How to deploy AI21's Jamba family models with Azure AI Foundry
Article
Important
Items marked (preview) in this article are currently in public preview. This preview is provided without a service-level agreement, and we don't recommend it for production workloads. Certain features might not be supported or might have constrained capabilities. For more information, see Supplemental Terms of Use for Microsoft Azure Previews.
In this article, you learn how to use Azure AI Foundry to deploy AI21's Jamba family models as a serverless API with pay-as-you-go billing.
The Jamba family models are AI21's production-grade Mamba-based large language model (LLM) which leverages AI21's hybrid Mamba-Transformer architecture. It's an instruction-tuned version of AI21's hybrid structured state space model (SSM) transformer Jamba model. The Jamba family models are built for reliable commercial use with respect to quality and performance.
Models that are in preview are marked as preview on their model cards in the model catalog.
Deploy the Jamba family models as a serverless API
Certain models in the model catalog can be deployed as a serverless API with pay-as-you-go billing, providing a way to consume them as an API without hosting them on your subscription, while keeping the enterprise security and compliance organizations need. This deployment option doesn't require quota from your subscription.
To get started with Jamba 1.5 mini deployed as a serverless API, explore our integrations with LangChain, LiteLLM, OpenAI and the Azure API.
Prerequisites
An Azure subscription with a valid payment method. Free or trial Azure subscriptions won't work. If you don't have an Azure subscription, create a paid Azure account to begin.

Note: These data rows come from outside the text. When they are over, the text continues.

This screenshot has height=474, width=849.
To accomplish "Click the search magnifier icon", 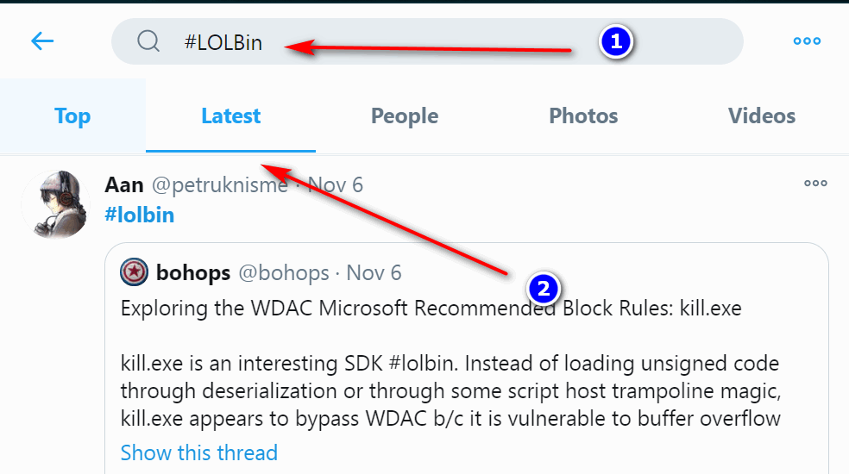I will [148, 41].
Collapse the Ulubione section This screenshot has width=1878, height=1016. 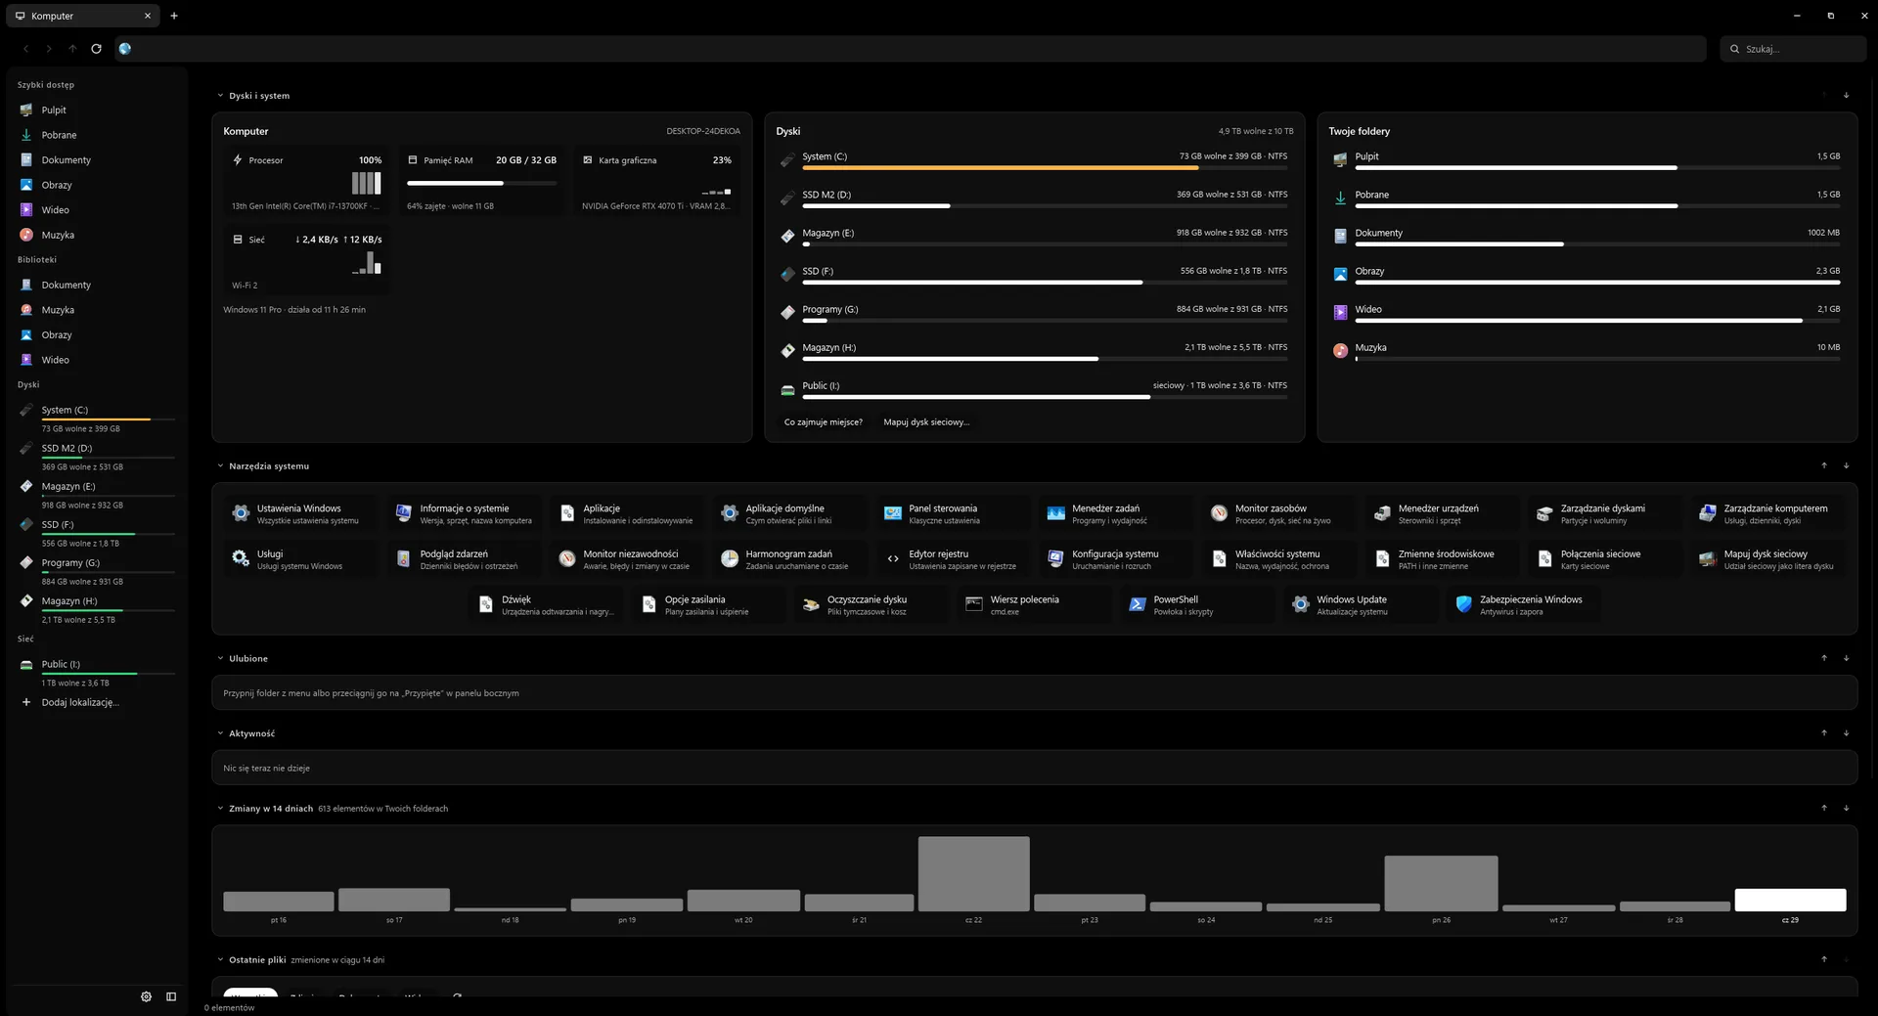pos(220,659)
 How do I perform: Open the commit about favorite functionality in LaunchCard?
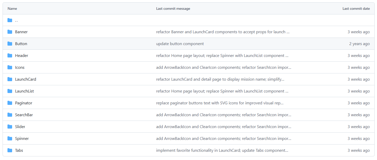(222, 150)
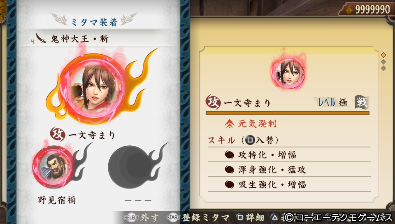395x224 pixels.
Task: Click the 戦 flag icon
Action: (x=362, y=102)
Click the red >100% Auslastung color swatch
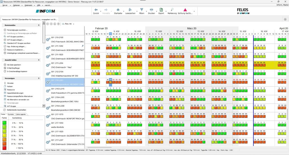 4,147
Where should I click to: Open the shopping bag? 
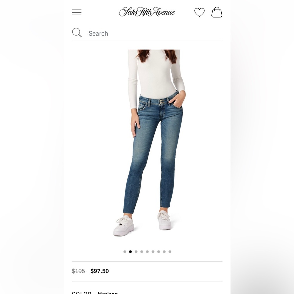217,12
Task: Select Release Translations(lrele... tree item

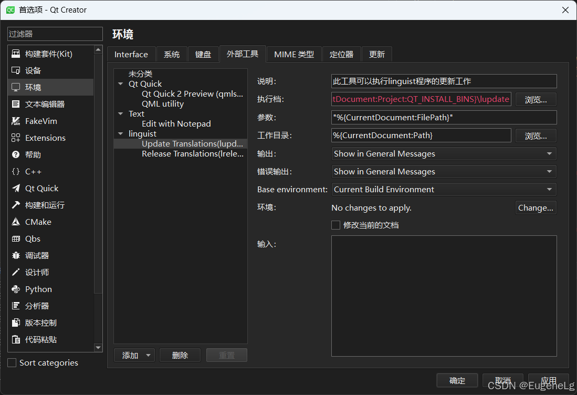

Azure role-based access controls (Azure RBAC) are used to grant access to operations in Azure AI Foundry portal. To perform the steps in this article, your user account must be assigned the owner or contributor role for the Azure subscription. Alternatively, your account can be assigned a custom role that has the following permissions:
On the Azure subscription—to subscribe the Azure AI Foundry project to the Azure Marketplace offering, once for each project, per offering:
Select Model catalog from the left navigation pane.
Search for and select an AI21 model like AI21 Jamba 1.5 Large or AI21 Jamba 1.5 Mini to open its Details page.
Select Deploy to open a serverless API deployment window for the model.
Alternatively, you can initiate a deployment by starting from the Models + endpoints page in Azure AI Foundry portal.
From the left navigation pane of your project, select My assets > Models + endpoints.
Select + Deploy model > Deploy base model.
Search for and select an AI21 model like AI21 Jamba 1.5 Large or AI21 Jamba 1.5 Mini to open the Model's Details page.
Select Confirm to open a serverless API deployment window for the model.
Your current project is specified for the deployment. To successfully deploy the AI21-Jamba family models, your project must be in one of the regions listed in the Prerequisites section.
In the deployment wizard, select the link to Azure Marketplace Terms, to learn more about the terms of use.
Select the Pricing and terms tab to learn about pricing for the selected model.
Select the Subscribe and Deploy button. If this is your first time deploying the model in the project, you have to subscribe your project for the particular offering. This step requires that your account has the Azure subscription permissions and resource group permissions listed in the Prerequisites. Each project has its own subscription to the particular Azure Marketplace offering of the model, which allows you to control and monitor spending. Currently, you can have only one deployment for each model within a project.
Once you subscribe the project for the particular Azure Marketplace offering, subsequent deployments of the same offering in the same project don't require subscribing again. If this scenario applies to you, there's a Continue to deploy option to select.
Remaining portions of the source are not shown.